[Extracted data Boundary: Start]

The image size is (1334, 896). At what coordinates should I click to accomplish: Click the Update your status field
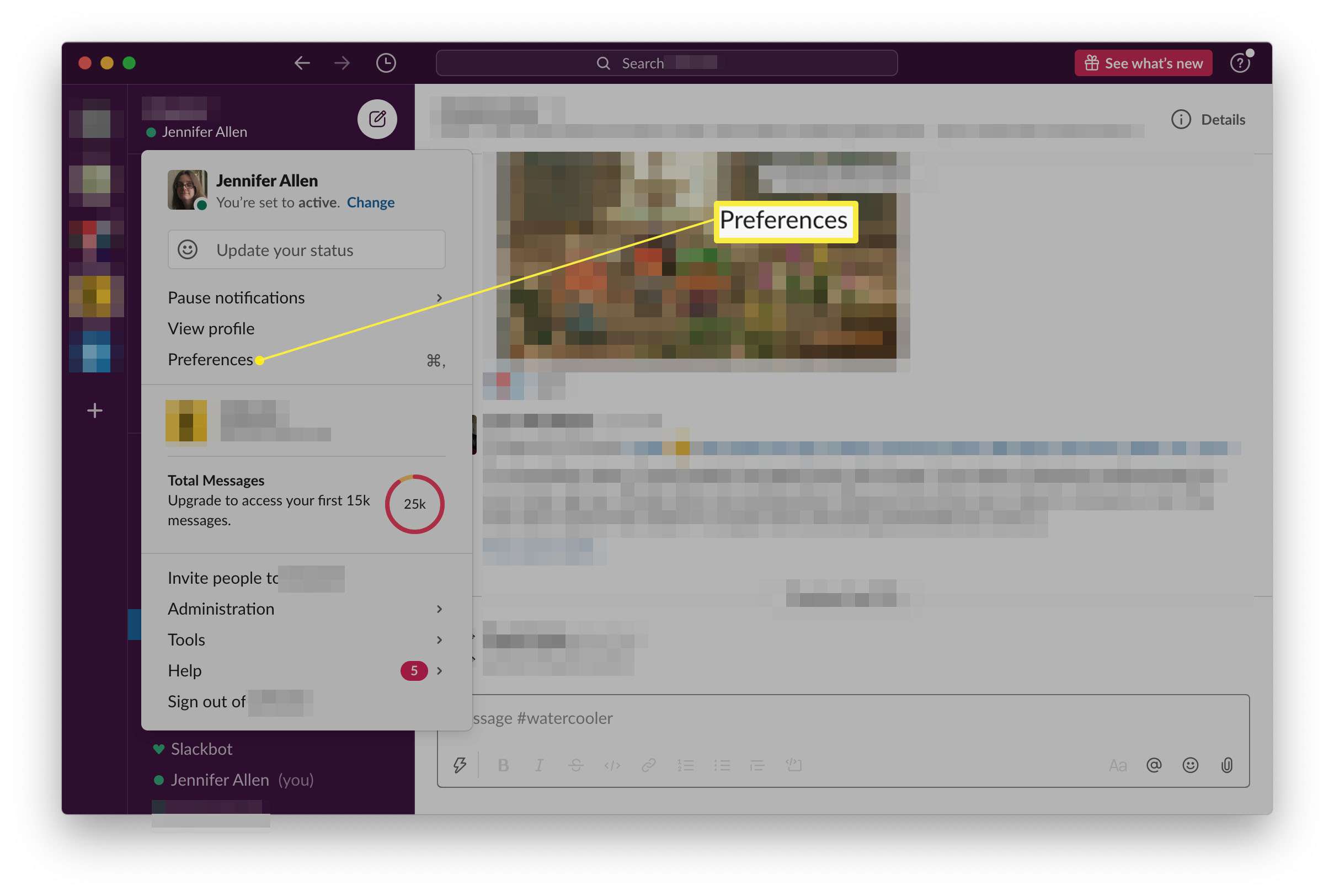point(305,249)
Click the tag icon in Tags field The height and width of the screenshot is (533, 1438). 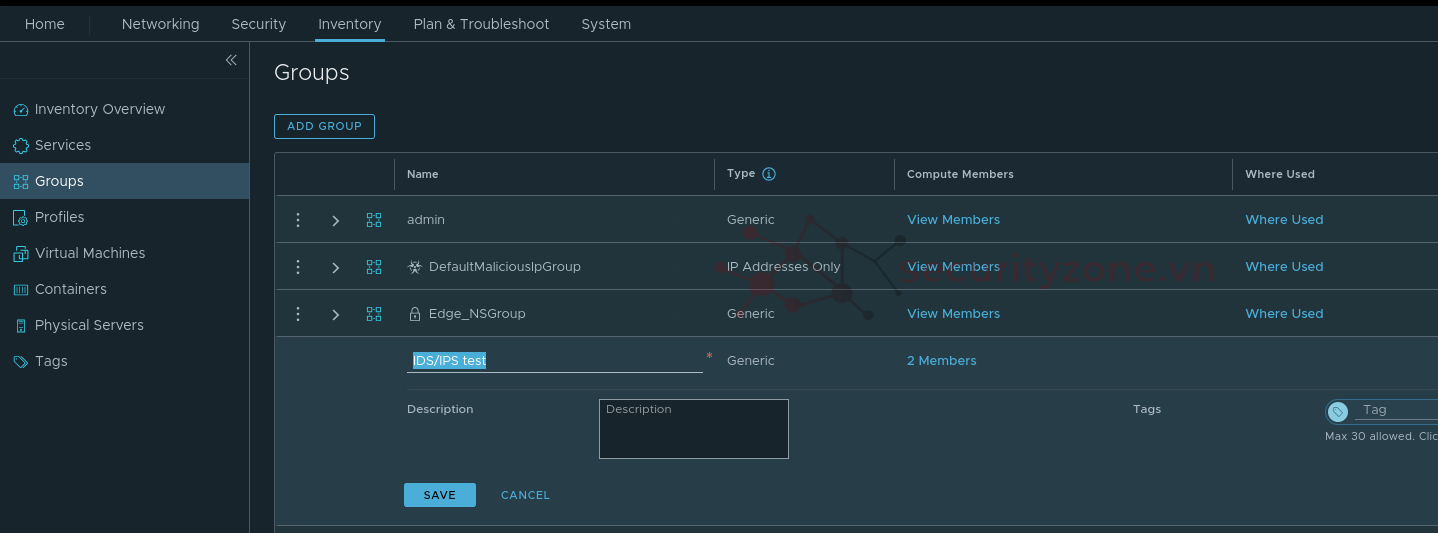(x=1338, y=411)
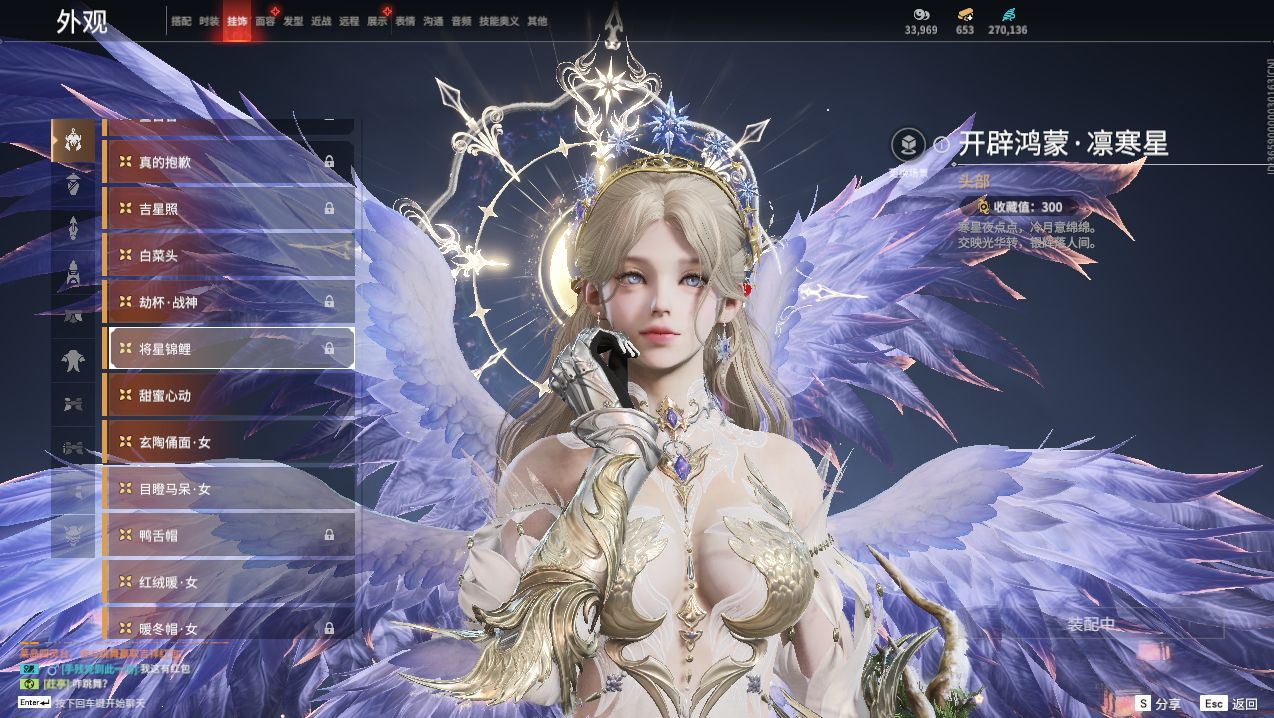Switch to the 技能奥义 tab
1274x718 pixels.
tap(499, 21)
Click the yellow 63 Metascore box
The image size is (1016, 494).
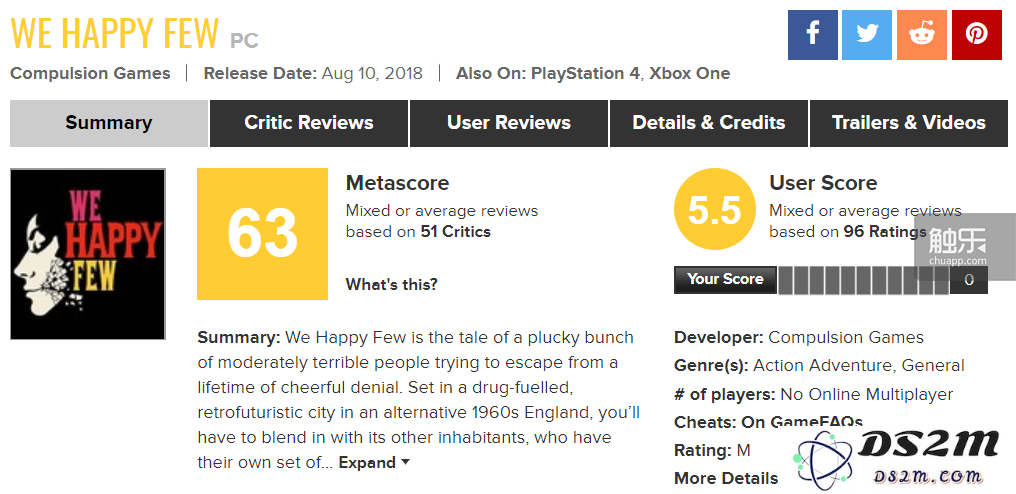tap(262, 234)
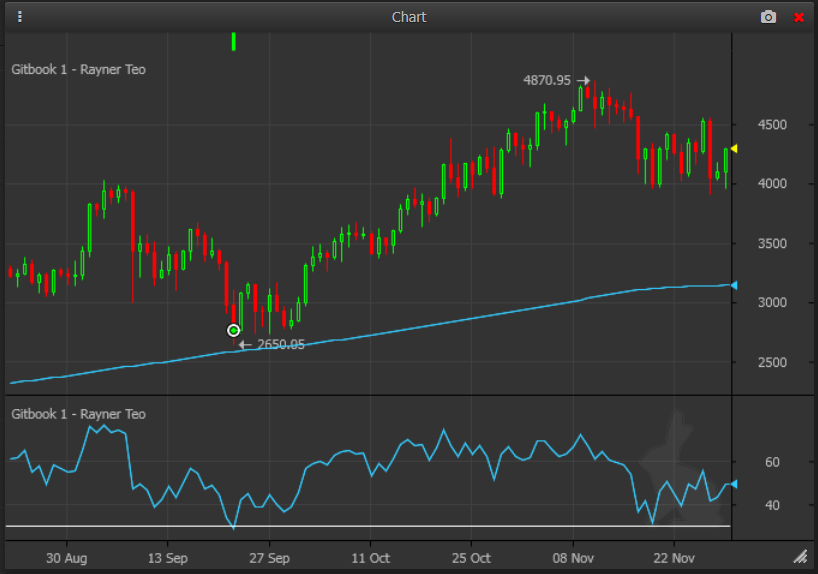The width and height of the screenshot is (818, 574).
Task: Click the bright green signal bar at top
Action: point(233,41)
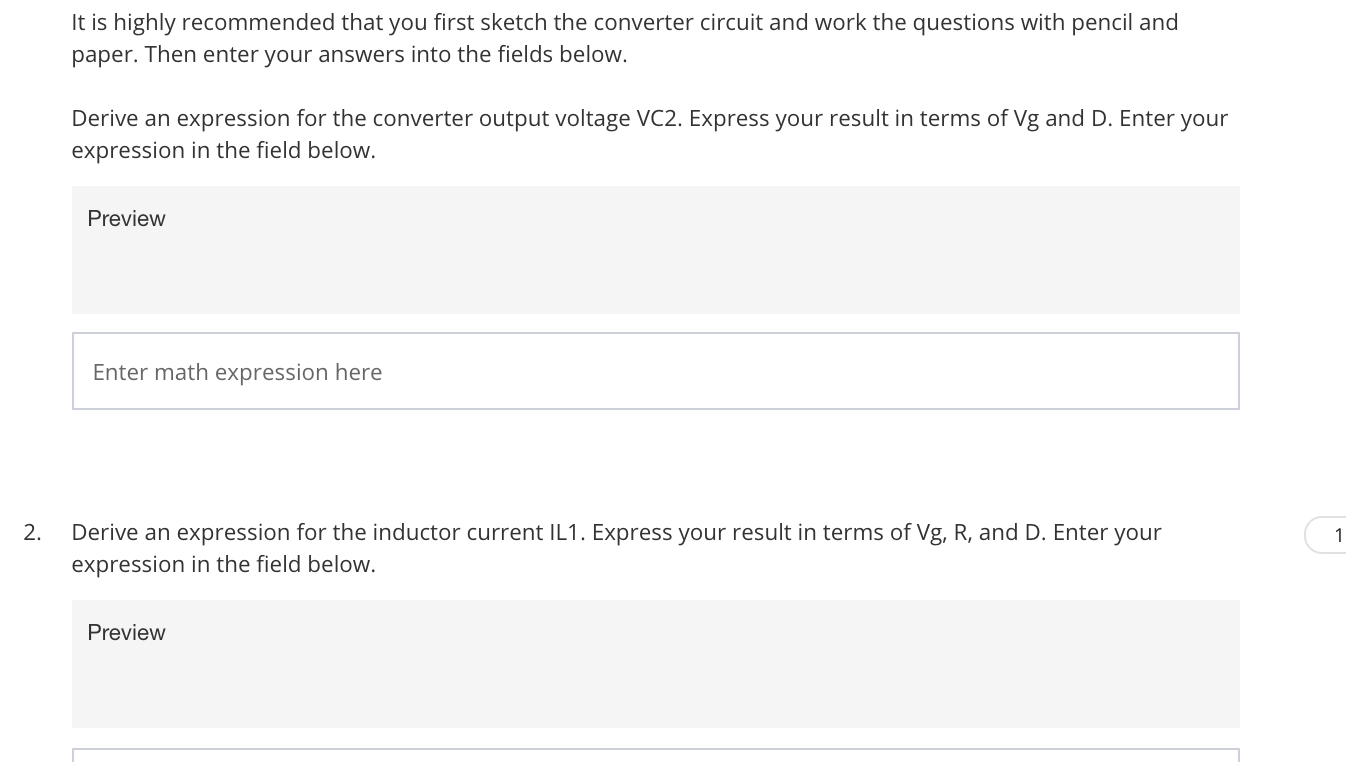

[Extracted data Boundary: End]

**Exercise details:** Copy the final stretch of lines, starting at the one that holds "Click the yellow 63 Metascore box" and ending at the last line of the data, exactly; omit pictures.

**Written answer:**
Click the yellow 63 Metascore box
The image size is (1016, 494).
tap(262, 234)
The width and height of the screenshot is (818, 574).
Task: Click the bright green signal bar at top
Action: point(233,41)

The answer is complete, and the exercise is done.